After 1968 Celmins radically bracketed the extent of her imagery. Instead of painting delirious views culled from a modernized mass culture, the artist turned her attention to depicting a starkly different sort of mass experience. Her career from then on has largely attended to the nonhuman, in a small set of subjects: oceans, galaxies, deserts, and spiderwebs. These views are presented without the orienting forms of horizons, shores, or figural content. Catalogue author Jacobus-Parker calls her process here “redescribing the image,” in which Celmins’s themes derive from photographic imagery of those subjects (85). As Celmins characterizes her process in such works: “The subject was the photograph. So whatever the photograph told me, I did” (241). To address this shift, Celmins increasingly worked from 1968 onward only in the highly precise medium of graphite, with no major paintings produced again until 1985–86. In order to produce these graphite redescriptions of preexisting images, Celmins began to employ a laborious process of transfer, expertly characterized in Gary Garrels’s catalogue essay (15). The works are generally made by first constructing a light, barely there grid on the paper support (which is often visible in the finished objects, though not in printed catalogues of Celmins’s work), coated with a thinly applied acrylic ground so as to prevent the absorption of graphite. Working from the lower right corner of the paper through to the upper left, cell by cell, Celmins uses a bridge in these graphite works so as to never touch her materials. The resulting objects, rather than being just photorealistic copies, however, actively disrupt illusionism, an experience explored in both the catalogue and exhibition.

As with her earlier Pop-inflected work, Celmins pushes here at the extreme limits of attention, the absorptive experience of temporality. We find increasingly in Celmins’s objects (as especially drawn out in Suzanne Hudson’s essay) a set of indifferent views: indifferent to human desire, social experience, or personal history. Celmins’s redescriptions record a nonhuman, often cosmological time (133–35). The works provide a machinic, cyborg-like vision to attend to her disembodied spaces of oceans and galaxies. At the same time, rather than providing a stationary experience, she tends to animate or recharge those views. A key work here might be her tour de force Untitled (Ocean Steps #2) (1973), from the Museum of Modern Art’s collection. Celmins redescribes the same view of an ocean, presented seven separate times across a single, 98⅜ in. long (249.9 cm) sheet of paper in “a spectrum of increasingly dark grades of graphite,” with each of the seven panels in the drawing made with a darker pencil than the last (88). The viewer might attend here to the unevenness of Celmins’s hand-cut sheet of paper as well as the barely visible alterations across her multiple iterations of the same view. Rather than seeing these iterations in a fixed absorption, a viewer might move across the long sheet, the drawing presented perhaps as seven stills in a film sequence, along something of a cinematic dispositif, animated by shifting position and gaze. The stationary moment of vision leads to the time-bound one of both Celmins’s process and the viewer’s experience.
++++++++++
## Problems to work on
[A] List the subjects that the passage on Celmins says her career has attended to since 1968.
[B] Carry the passage on Celmins forward from its final sentence.

## Data records
++++++++++
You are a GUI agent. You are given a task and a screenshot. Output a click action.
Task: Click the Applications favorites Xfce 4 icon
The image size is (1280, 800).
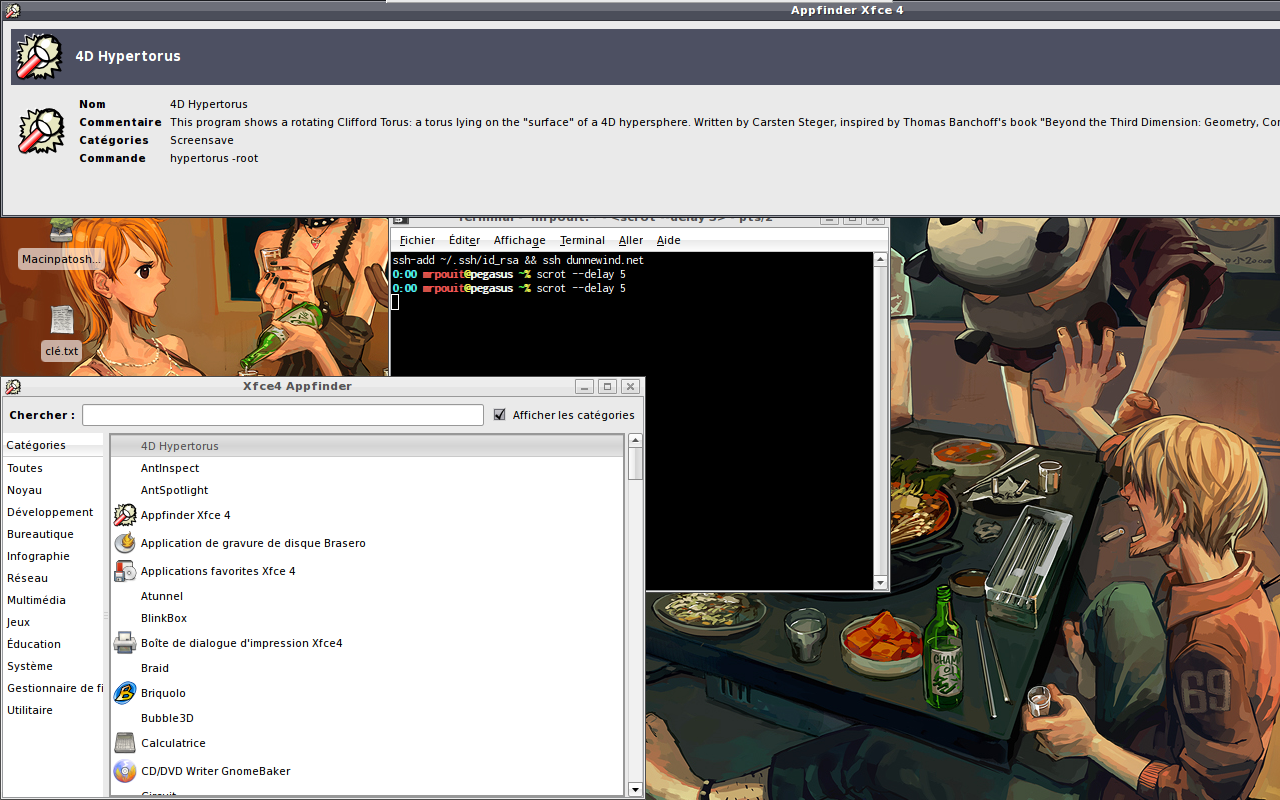tap(125, 571)
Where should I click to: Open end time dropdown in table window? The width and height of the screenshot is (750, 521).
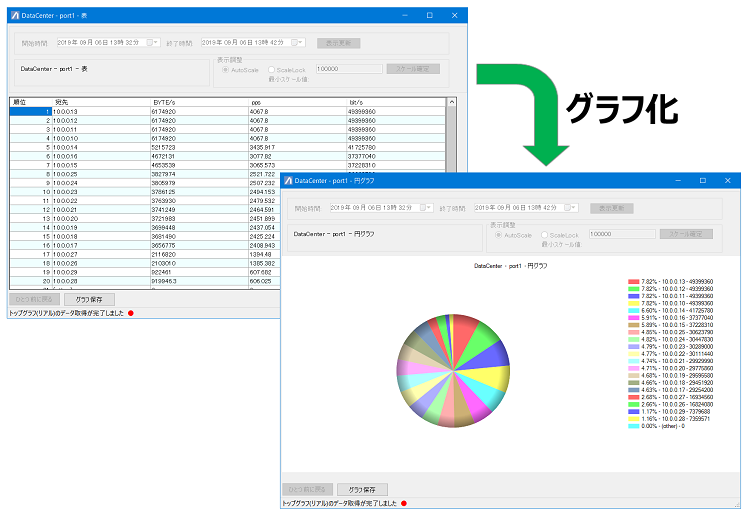(300, 43)
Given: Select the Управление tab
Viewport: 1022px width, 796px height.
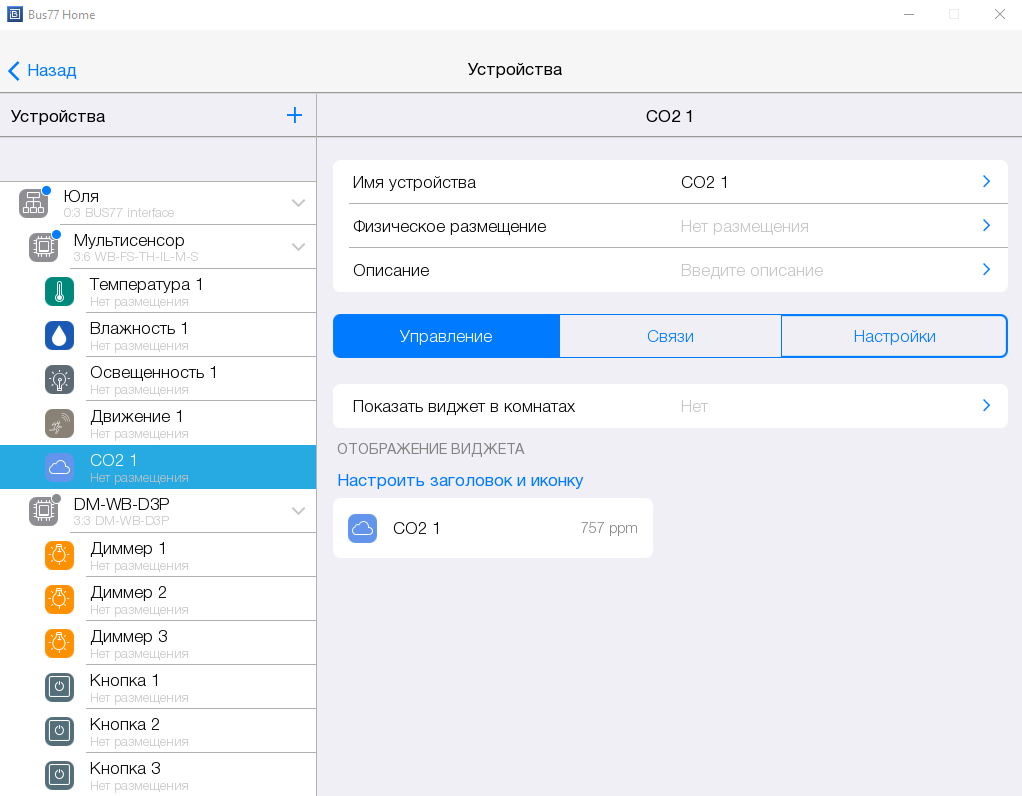Looking at the screenshot, I should [x=446, y=336].
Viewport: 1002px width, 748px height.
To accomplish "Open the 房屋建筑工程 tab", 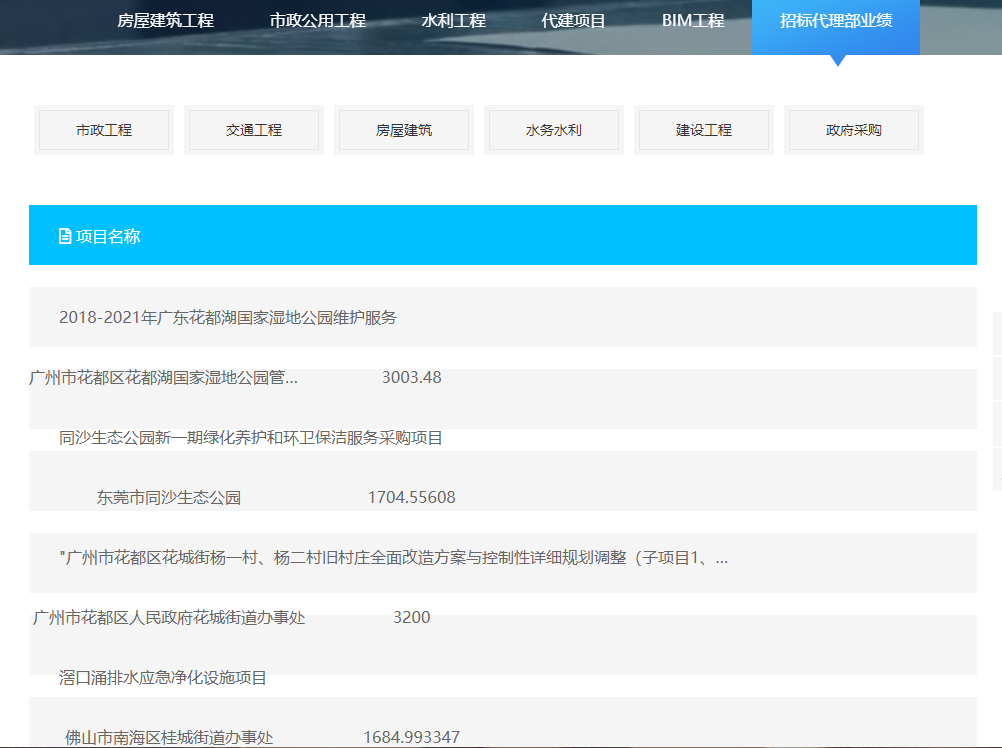I will point(165,21).
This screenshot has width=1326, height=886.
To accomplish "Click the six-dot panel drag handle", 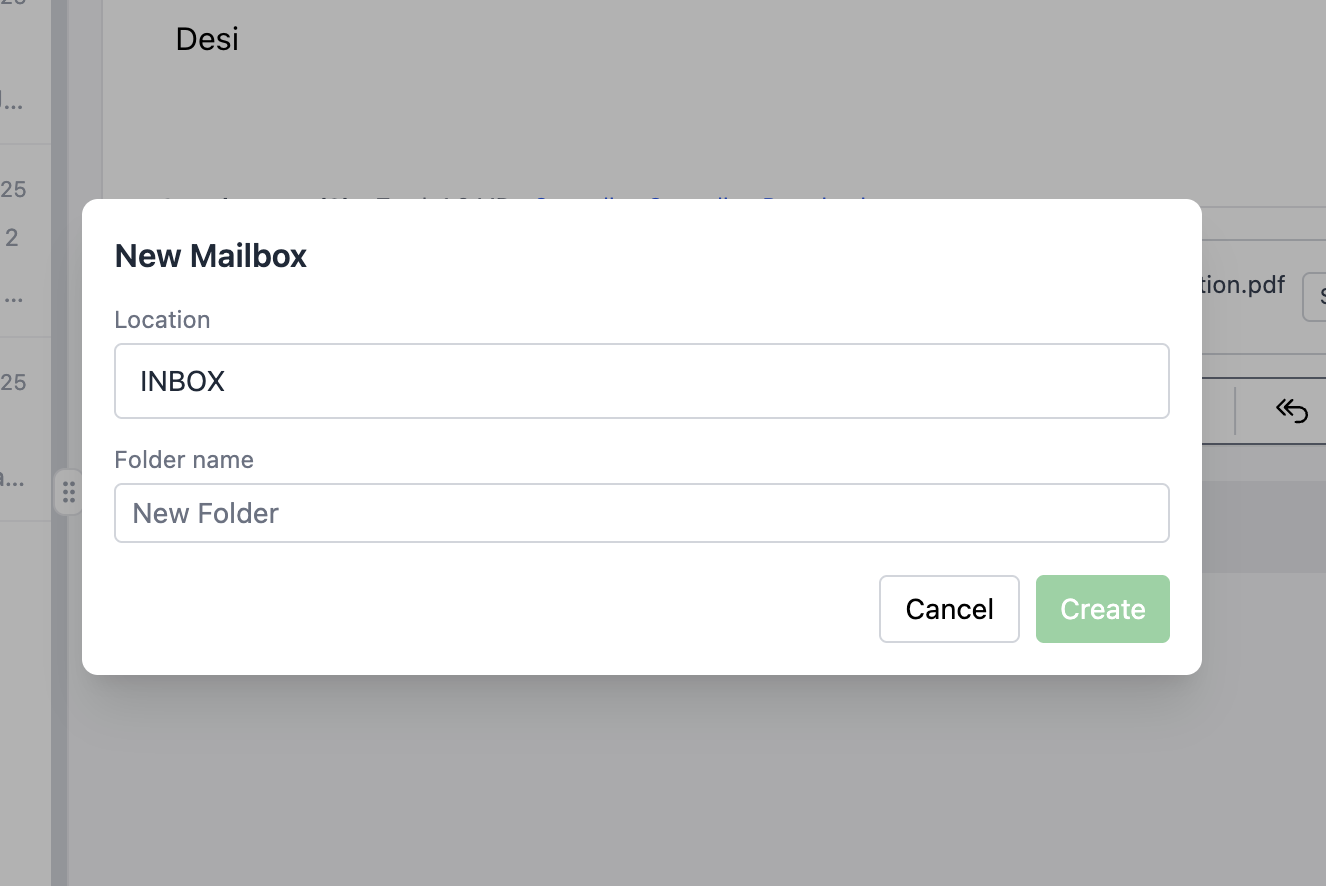I will pos(69,492).
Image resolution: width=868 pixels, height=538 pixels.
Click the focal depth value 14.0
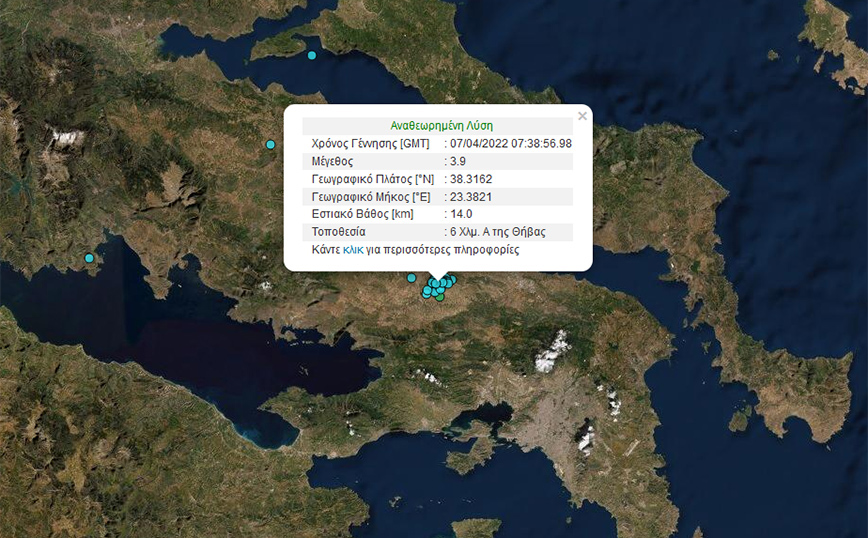[462, 214]
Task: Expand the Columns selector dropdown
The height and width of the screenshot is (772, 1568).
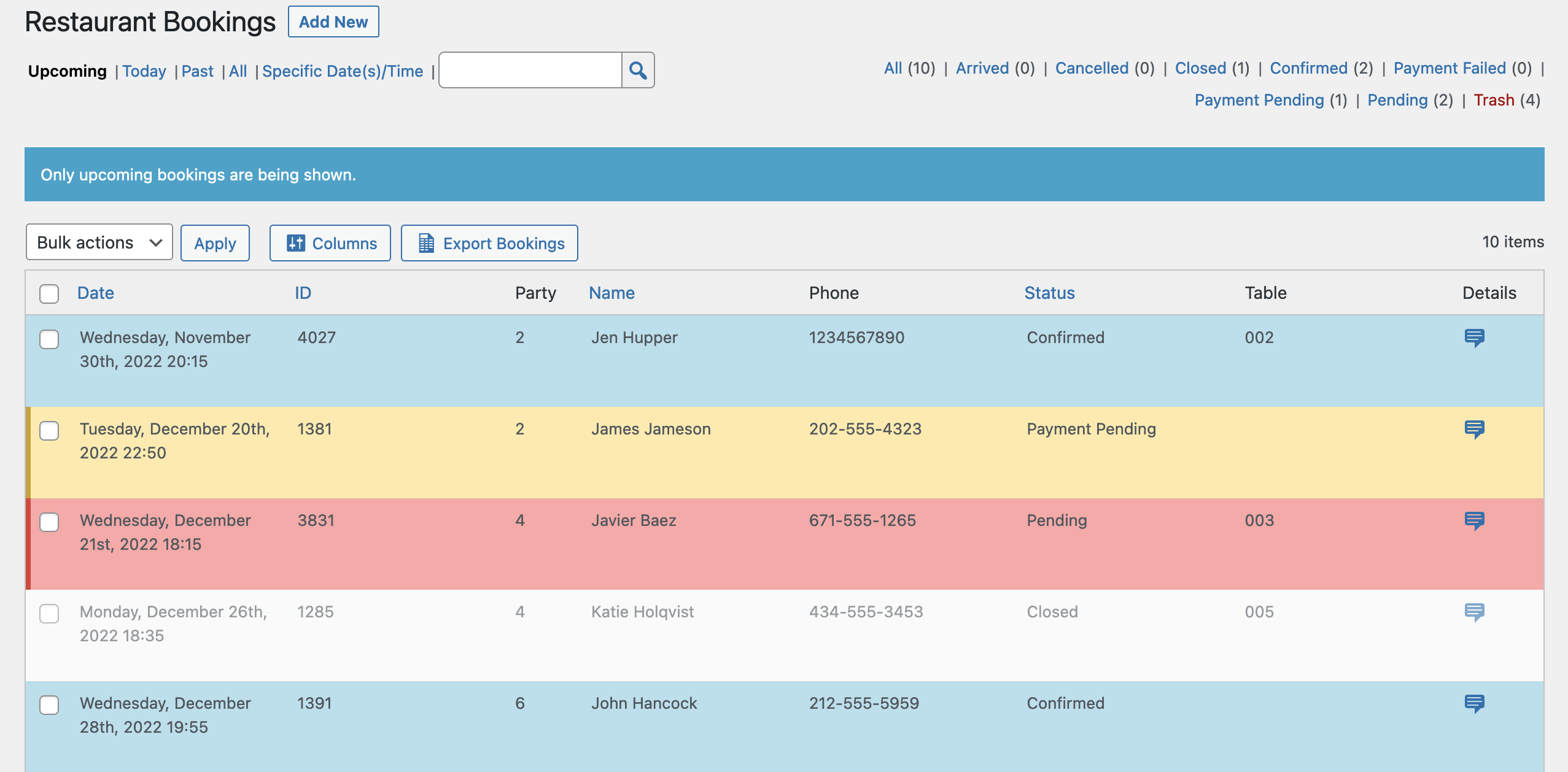Action: pyautogui.click(x=330, y=243)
++++++++++
## Per-task answers
[A] Oceans, galaxies, deserts, and spiderwebs.

[B]
These forms of repetition and resemblance build on each other, and one of the key strengths of To Fix the Image in Memory is the sheer pleasure of following Celmins’s career over the course of decades. The exhibit continues chronologically, charting out the artist’s work, situating almost half her career in New York. Here she plays further with subject matter and medium. If her earliest work in the exhibition examines the proliferating images of mass culture, Celmins finds something of a return in her recent Blackboard Tableau series. In these works, the artist constructs nearly identical reproductions of small blackboard slates, the sort used for schoolroom writing, which are each placed alongside the “original” found objects as a pair. With blackboards reminiscent—at least for this modern viewer—of iPads or digital tablets, Celmins produces not the overactive image-imagination of the internet, but a comparable sort of difference and repetition in her duplication of generative forms. The side-by-side objects produce Celmins’s signature movement, promising a primeval absorption (the predigital) before sharply denying it in an oscillation between the two nearly blank blackboards, offering a recurrent movement for her viewers. These stand as a continuation of the artist’s examination of reproducible and proliferating images, the readymade, and the absorptive experience of the object.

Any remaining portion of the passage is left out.